__ACTIVITY__. Going through the data below, find how many lines include the word "screenshot", and reply with that number alone.

__RECORDS__.

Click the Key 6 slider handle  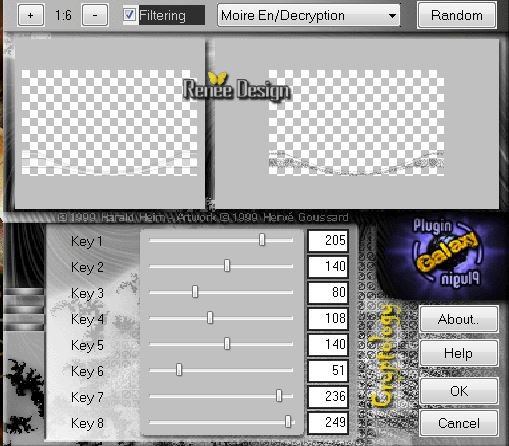click(179, 370)
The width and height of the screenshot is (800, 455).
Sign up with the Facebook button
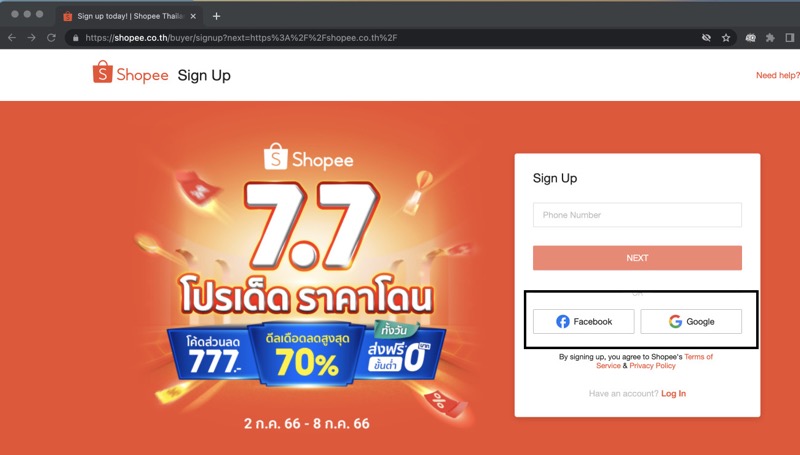click(x=584, y=321)
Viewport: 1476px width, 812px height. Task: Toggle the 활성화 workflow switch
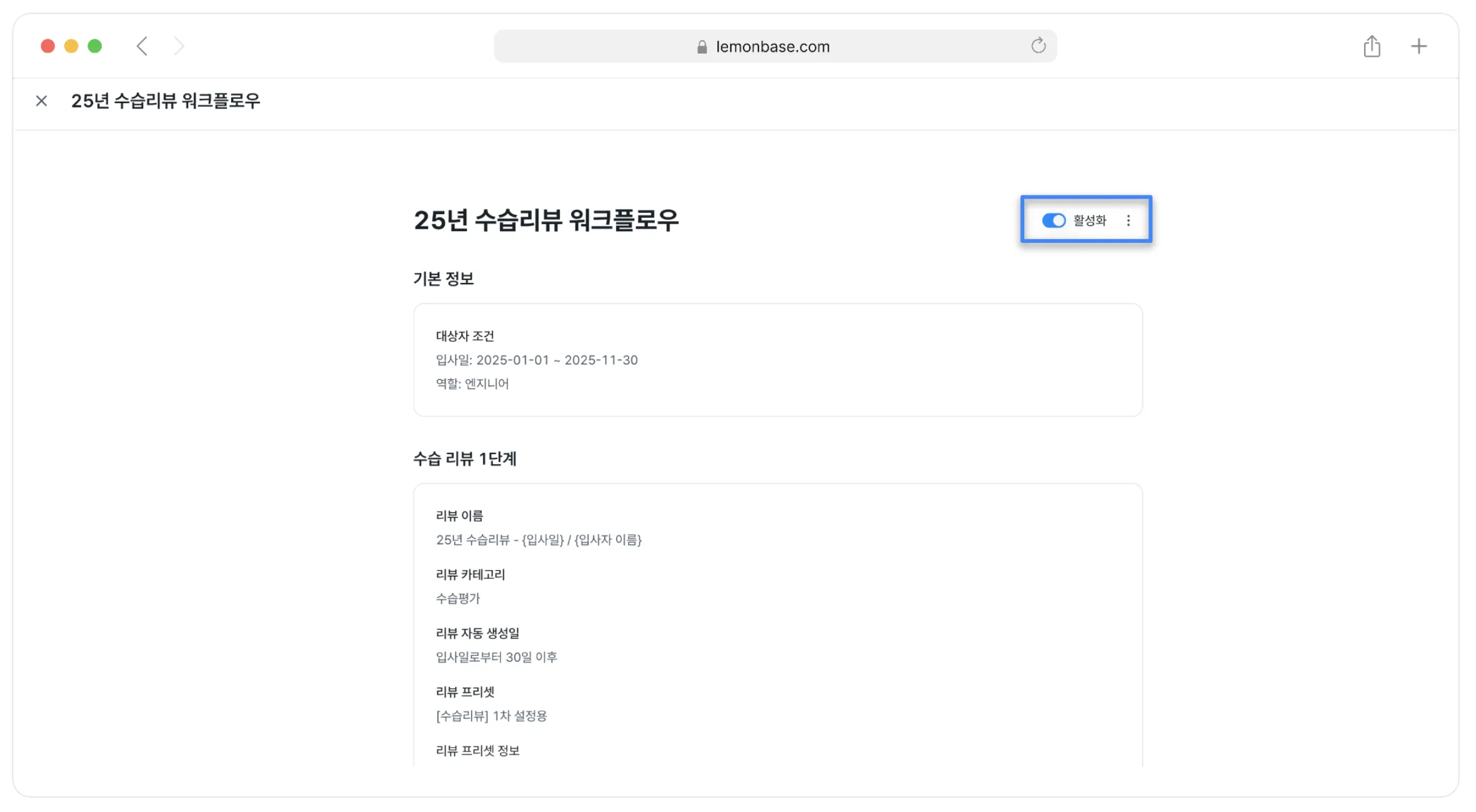1054,220
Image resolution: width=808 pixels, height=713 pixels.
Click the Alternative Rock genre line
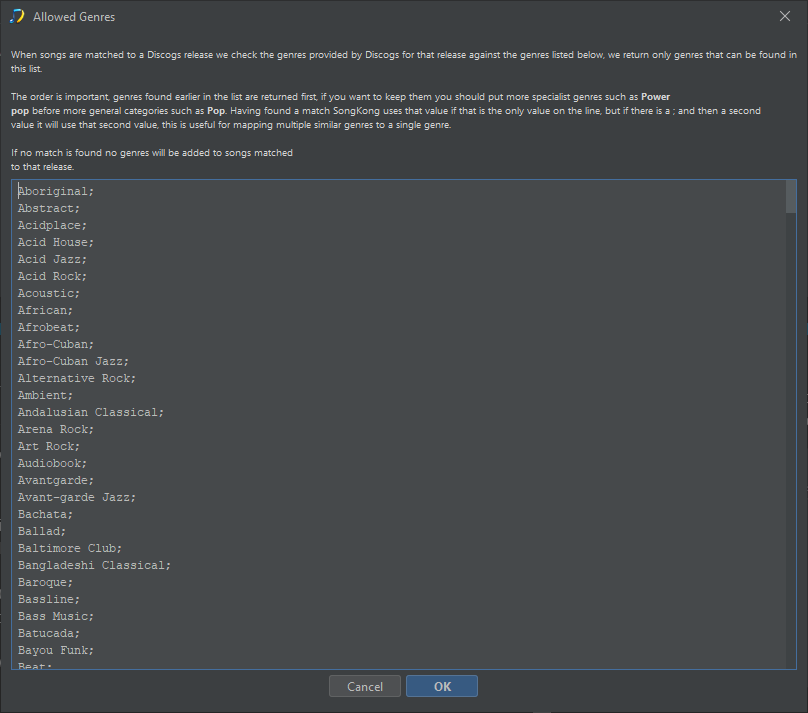[77, 378]
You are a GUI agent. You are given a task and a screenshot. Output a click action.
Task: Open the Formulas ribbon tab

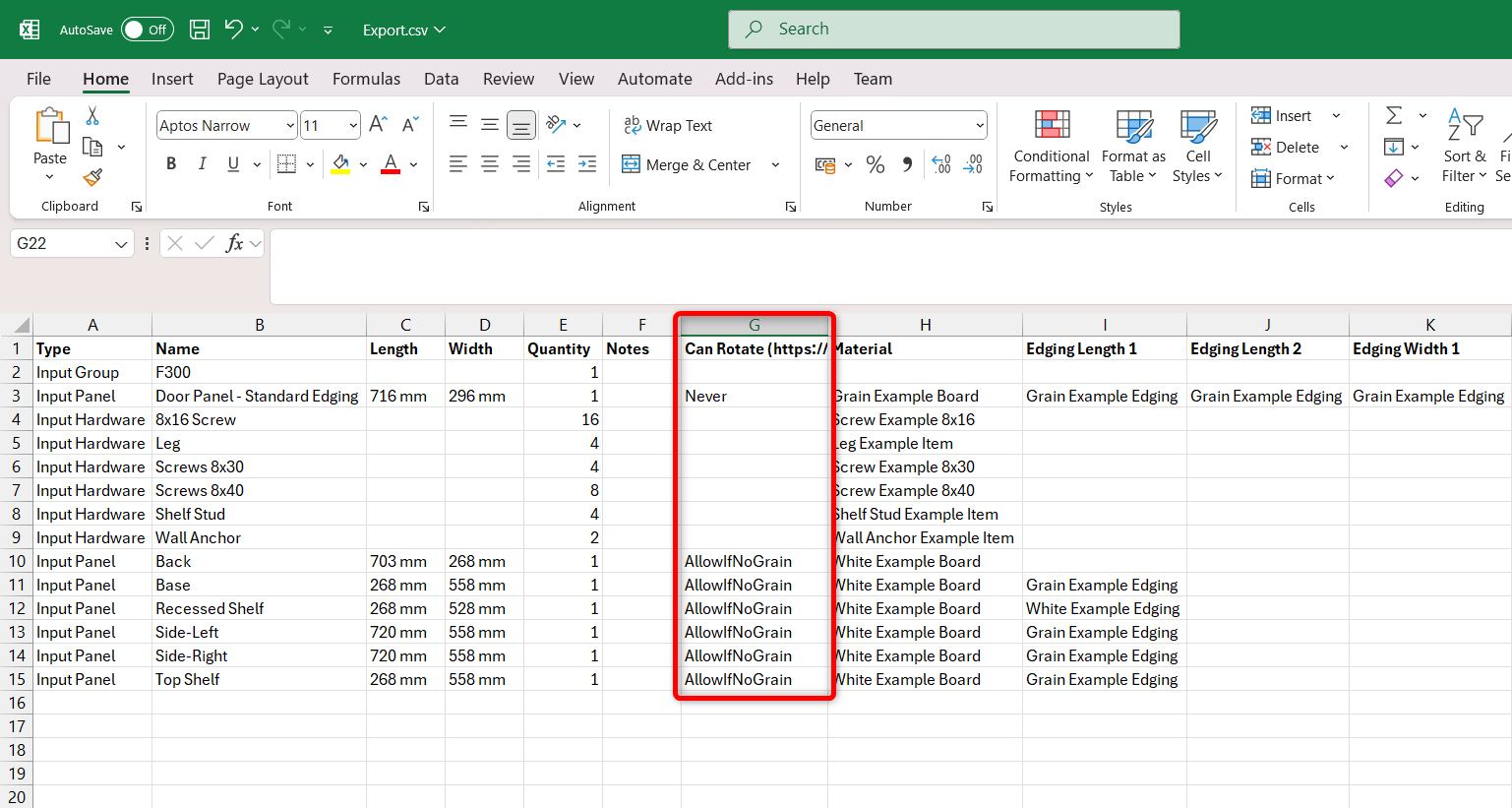tap(366, 79)
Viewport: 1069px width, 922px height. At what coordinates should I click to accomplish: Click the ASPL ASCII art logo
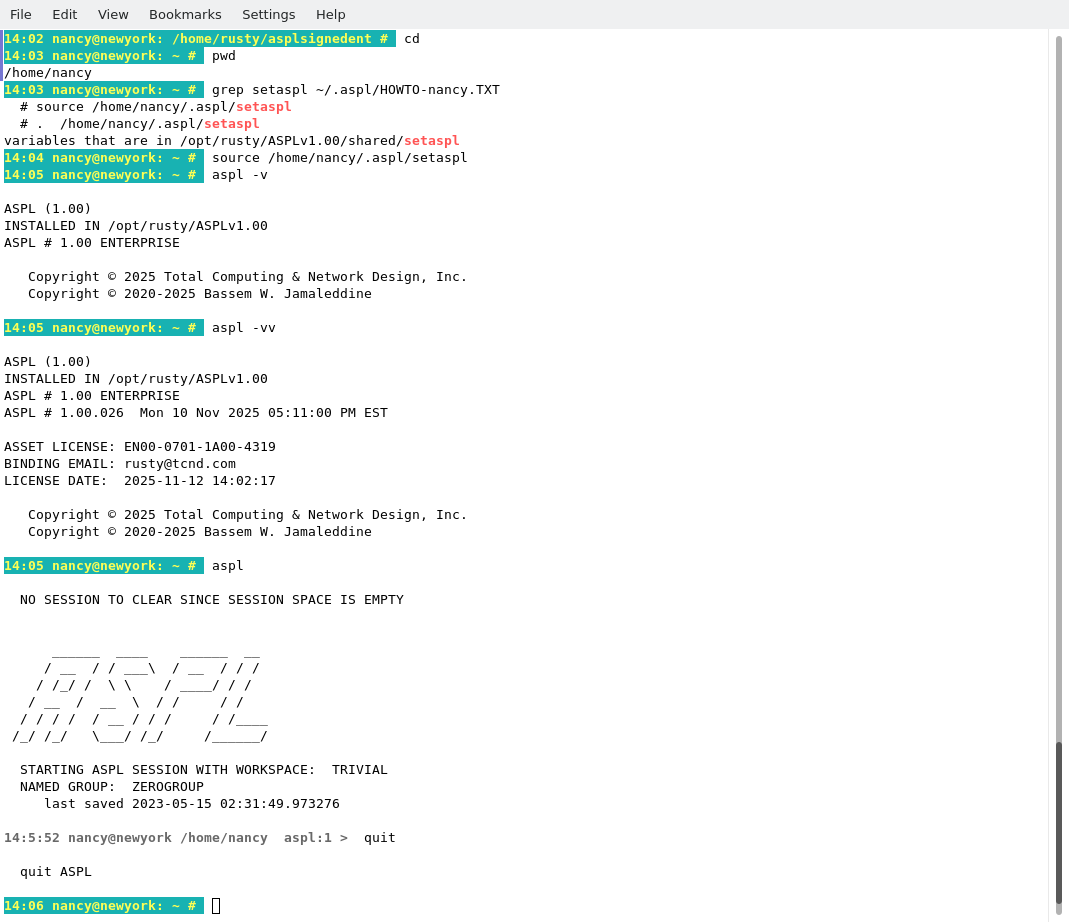click(x=140, y=693)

__TASK RESULT__. 2